SET PROBLEM:
Rescale the rows starting at the line containing "This screenshot has width=1150, height=600." and ending at the line containing "Click the DirectX", both included, reproducing every line in full with the requests unchanged. Multiply each coordinate in the answers by 1.35 and round to whole numbers, with halves rounded up.

LISTING:
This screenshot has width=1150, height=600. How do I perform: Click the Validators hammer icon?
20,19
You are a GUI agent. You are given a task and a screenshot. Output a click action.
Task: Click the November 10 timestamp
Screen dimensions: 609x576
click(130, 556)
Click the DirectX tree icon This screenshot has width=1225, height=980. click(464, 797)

...

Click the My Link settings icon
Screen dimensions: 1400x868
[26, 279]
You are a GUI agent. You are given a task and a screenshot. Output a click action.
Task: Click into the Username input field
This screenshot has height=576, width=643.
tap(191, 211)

FINAL ANSWER:
This screenshot has width=1150, height=600. How do I perform: Click the Validators hammer icon?
27,26
You are a GUI agent. You are given a task and a screenshot. Output a click action.
Task: Click the November 10 timestamp
Screen dimensions: 609x576
click(176, 751)
Click the DirectX tree icon This screenshot has width=1225, height=980. click(626, 1076)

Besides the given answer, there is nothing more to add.